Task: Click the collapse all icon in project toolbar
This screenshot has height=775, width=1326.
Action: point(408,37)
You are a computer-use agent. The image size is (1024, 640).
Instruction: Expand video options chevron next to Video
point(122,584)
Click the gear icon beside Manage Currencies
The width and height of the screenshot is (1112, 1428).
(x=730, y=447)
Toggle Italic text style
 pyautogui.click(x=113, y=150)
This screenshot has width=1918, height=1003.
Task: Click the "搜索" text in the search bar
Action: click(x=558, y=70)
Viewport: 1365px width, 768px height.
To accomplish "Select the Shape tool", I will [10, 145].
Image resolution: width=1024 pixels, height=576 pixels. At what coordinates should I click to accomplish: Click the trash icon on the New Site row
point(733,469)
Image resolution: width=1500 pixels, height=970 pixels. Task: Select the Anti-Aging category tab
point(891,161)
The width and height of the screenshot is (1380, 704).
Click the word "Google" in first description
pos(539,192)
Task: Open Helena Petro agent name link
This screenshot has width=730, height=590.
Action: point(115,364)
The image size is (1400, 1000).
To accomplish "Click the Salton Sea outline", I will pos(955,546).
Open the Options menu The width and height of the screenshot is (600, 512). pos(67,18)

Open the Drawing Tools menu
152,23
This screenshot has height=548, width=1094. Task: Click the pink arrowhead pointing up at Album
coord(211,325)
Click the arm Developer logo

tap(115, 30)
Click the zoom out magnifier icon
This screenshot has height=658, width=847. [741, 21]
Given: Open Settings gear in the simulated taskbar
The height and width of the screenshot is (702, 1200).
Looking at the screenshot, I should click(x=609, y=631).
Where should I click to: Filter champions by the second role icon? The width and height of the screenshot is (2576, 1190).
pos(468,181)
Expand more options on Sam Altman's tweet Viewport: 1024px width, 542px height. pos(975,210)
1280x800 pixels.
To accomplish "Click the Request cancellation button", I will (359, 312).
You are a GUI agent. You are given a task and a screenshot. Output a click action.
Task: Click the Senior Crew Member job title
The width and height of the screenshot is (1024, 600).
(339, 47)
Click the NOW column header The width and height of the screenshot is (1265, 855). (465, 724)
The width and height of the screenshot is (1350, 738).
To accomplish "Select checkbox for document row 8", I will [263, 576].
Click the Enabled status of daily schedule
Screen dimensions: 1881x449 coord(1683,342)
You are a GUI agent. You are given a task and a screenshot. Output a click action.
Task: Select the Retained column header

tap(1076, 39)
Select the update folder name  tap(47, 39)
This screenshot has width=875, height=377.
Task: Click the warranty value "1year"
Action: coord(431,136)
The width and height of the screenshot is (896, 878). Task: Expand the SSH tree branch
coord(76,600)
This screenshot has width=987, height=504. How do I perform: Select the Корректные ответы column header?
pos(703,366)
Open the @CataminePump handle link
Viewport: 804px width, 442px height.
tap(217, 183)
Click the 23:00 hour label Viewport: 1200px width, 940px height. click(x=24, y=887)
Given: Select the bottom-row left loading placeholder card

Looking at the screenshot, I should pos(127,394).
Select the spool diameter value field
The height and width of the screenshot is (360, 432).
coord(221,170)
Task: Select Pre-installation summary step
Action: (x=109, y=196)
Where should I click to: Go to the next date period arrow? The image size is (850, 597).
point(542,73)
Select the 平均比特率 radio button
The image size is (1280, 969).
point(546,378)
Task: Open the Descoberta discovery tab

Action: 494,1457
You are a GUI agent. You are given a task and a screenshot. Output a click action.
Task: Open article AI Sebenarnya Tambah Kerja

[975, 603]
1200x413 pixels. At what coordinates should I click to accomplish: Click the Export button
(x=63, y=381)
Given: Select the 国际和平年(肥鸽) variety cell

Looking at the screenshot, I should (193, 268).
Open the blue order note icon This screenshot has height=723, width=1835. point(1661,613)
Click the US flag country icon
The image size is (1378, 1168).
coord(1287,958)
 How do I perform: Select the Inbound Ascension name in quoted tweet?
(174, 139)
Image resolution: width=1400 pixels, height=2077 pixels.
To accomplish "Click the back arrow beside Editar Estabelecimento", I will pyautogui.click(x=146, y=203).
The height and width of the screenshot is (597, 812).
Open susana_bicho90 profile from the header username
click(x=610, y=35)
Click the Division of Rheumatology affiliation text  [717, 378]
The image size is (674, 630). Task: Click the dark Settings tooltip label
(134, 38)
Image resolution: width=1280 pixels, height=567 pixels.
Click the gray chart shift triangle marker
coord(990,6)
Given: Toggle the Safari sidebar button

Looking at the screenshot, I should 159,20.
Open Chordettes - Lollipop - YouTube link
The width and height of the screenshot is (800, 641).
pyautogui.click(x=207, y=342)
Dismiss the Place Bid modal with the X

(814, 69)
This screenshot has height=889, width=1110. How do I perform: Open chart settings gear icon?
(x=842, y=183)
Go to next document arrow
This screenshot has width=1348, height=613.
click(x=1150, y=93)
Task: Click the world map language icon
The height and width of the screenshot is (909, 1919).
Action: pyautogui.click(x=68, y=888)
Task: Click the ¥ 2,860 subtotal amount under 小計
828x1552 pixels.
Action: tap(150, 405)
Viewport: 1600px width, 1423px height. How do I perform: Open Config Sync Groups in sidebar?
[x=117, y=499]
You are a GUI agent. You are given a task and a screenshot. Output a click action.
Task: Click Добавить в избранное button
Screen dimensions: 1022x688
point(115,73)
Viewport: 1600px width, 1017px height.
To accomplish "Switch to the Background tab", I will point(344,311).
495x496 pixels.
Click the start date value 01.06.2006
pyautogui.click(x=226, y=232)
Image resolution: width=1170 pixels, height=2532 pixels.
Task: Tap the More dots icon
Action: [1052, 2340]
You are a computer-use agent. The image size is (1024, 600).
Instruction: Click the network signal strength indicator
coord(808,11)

§ §

> **What you need to do**: Restate each record word for word.

> **Solution to the problem**:
Task: Click the collapse all icon in project toolbar
This screenshot has height=775, width=1326.
Action: point(408,37)
You are a computer-use agent. The image size is (1024, 640).
Instruction: Expand video options chevron next to Video
point(122,584)
Click the gear icon beside Manage Currencies
The width and height of the screenshot is (1112, 1428).
(x=730, y=447)
Toggle Italic text style
 pyautogui.click(x=113, y=150)
This screenshot has width=1918, height=1003.
Task: Click the "搜索" text in the search bar
Action: click(x=558, y=70)
Viewport: 1365px width, 768px height.
To accomplish "Select the Shape tool", I will [10, 145].
Image resolution: width=1024 pixels, height=576 pixels. At what coordinates should I click to accomplish: Click the trash icon on the New Site row
point(733,469)
Image resolution: width=1500 pixels, height=970 pixels. Task: Select the Anti-Aging category tab
point(891,161)
The width and height of the screenshot is (1380, 704).
Click the word "Google" in first description
pos(539,192)
Task: Open Helena Petro agent name link
This screenshot has width=730, height=590.
Action: point(115,364)
The image size is (1400, 1000).
To accomplish "Click the Salton Sea outline", I will pos(955,546).
Open the Options menu The width and height of the screenshot is (600, 512). pos(67,18)

Open the Drawing Tools menu
152,23
This screenshot has height=548, width=1094. Task: Click the pink arrowhead pointing up at Album
coord(211,325)
Click the arm Developer logo

tap(115, 30)
Click the zoom out magnifier icon
This screenshot has height=658, width=847. [741, 21]
Given: Open Settings gear in the simulated taskbar
The height and width of the screenshot is (702, 1200).
Looking at the screenshot, I should click(x=609, y=631).
Where should I click to: Filter champions by the second role icon? The width and height of the screenshot is (2576, 1190).
pos(468,181)
Expand more options on Sam Altman's tweet Viewport: 1024px width, 542px height. pos(975,210)
1280x800 pixels.
To accomplish "Click the Request cancellation button", I will (359, 312).
You are a GUI agent. You are given a task and a screenshot. Output a click action.
Task: Click the Senior Crew Member job title
The width and height of the screenshot is (1024, 600).
(339, 47)
Click the NOW column header The width and height of the screenshot is (1265, 855). (465, 724)
The width and height of the screenshot is (1350, 738).
To accomplish "Select checkbox for document row 8", I will [263, 576].
Click the Enabled status of daily schedule
Screen dimensions: 1881x449 coord(1683,342)
You are a GUI agent. You are given a task and a screenshot. Output a click action.
Task: Select the Retained column header

tap(1076, 39)
Select the update folder name  tap(47, 39)
This screenshot has width=875, height=377.
Task: Click the warranty value "1year"
Action: coord(431,136)
The width and height of the screenshot is (896, 878). Task: Expand the SSH tree branch
coord(76,600)
This screenshot has width=987, height=504. How do I perform: Select the Корректные ответы column header?
pos(703,366)
Open the @CataminePump handle link
Viewport: 804px width, 442px height.
tap(217, 183)
Click the 23:00 hour label Viewport: 1200px width, 940px height. click(x=24, y=887)
Given: Select the bottom-row left loading placeholder card

Looking at the screenshot, I should pos(127,394).
Select the spool diameter value field
The height and width of the screenshot is (360, 432).
coord(221,170)
Task: Select Pre-installation summary step
Action: (x=109, y=196)
Where should I click to: Go to the next date period arrow? The image size is (850, 597).
point(542,73)
Select the 平均比特率 radio button
The image size is (1280, 969).
point(546,378)
Task: Open the Descoberta discovery tab

Action: 494,1457
You are a GUI agent. You are given a task and a screenshot. Output a click action.
Task: Open article AI Sebenarnya Tambah Kerja

[975, 603]
1200x413 pixels. At what coordinates should I click to accomplish: Click the Export button
(x=63, y=381)
Given: Select the 国际和平年(肥鸽) variety cell

Looking at the screenshot, I should (193, 268).
Open the blue order note icon This screenshot has height=723, width=1835. point(1661,613)
Click the US flag country icon
The image size is (1378, 1168).
coord(1287,958)
 How do I perform: Select the Inbound Ascension name in quoted tweet?
(174, 139)
Image resolution: width=1400 pixels, height=2077 pixels.
To accomplish "Click the back arrow beside Editar Estabelecimento", I will pyautogui.click(x=146, y=203).
The height and width of the screenshot is (597, 812).
Open susana_bicho90 profile from the header username
click(x=610, y=35)
Click the Division of Rheumatology affiliation text  [717, 378]
The image size is (674, 630). Task: Click the dark Settings tooltip label
(134, 38)
Image resolution: width=1280 pixels, height=567 pixels.
Click the gray chart shift triangle marker
coord(990,6)
Given: Toggle the Safari sidebar button

Looking at the screenshot, I should 159,20.
Open Chordettes - Lollipop - YouTube link
The width and height of the screenshot is (800, 641).
pyautogui.click(x=207, y=342)
Dismiss the Place Bid modal with the X

(814, 69)
This screenshot has height=889, width=1110. How do I perform: Open chart settings gear icon?
(x=842, y=183)
Go to next document arrow
This screenshot has width=1348, height=613.
click(x=1150, y=93)
Task: Click the world map language icon
The height and width of the screenshot is (909, 1919).
Action: pyautogui.click(x=68, y=888)
Task: Click the ¥ 2,860 subtotal amount under 小計
828x1552 pixels.
Action: tap(150, 405)
Viewport: 1600px width, 1423px height. How do I perform: Open Config Sync Groups in sidebar?
[x=117, y=499]
You are a GUI agent. You are given a task and a screenshot. Output a click action.
Task: Click Добавить в избранное button
Screen dimensions: 1022x688
point(115,73)
Viewport: 1600px width, 1017px height.
To accomplish "Switch to the Background tab", I will point(344,311).
495x496 pixels.
Click the start date value 01.06.2006
pyautogui.click(x=226, y=232)
Image resolution: width=1170 pixels, height=2532 pixels.
Task: Tap the More dots icon
Action: [1052, 2340]
You are a computer-use agent. The image size is (1024, 600).
Instruction: Click the network signal strength indicator
coord(808,11)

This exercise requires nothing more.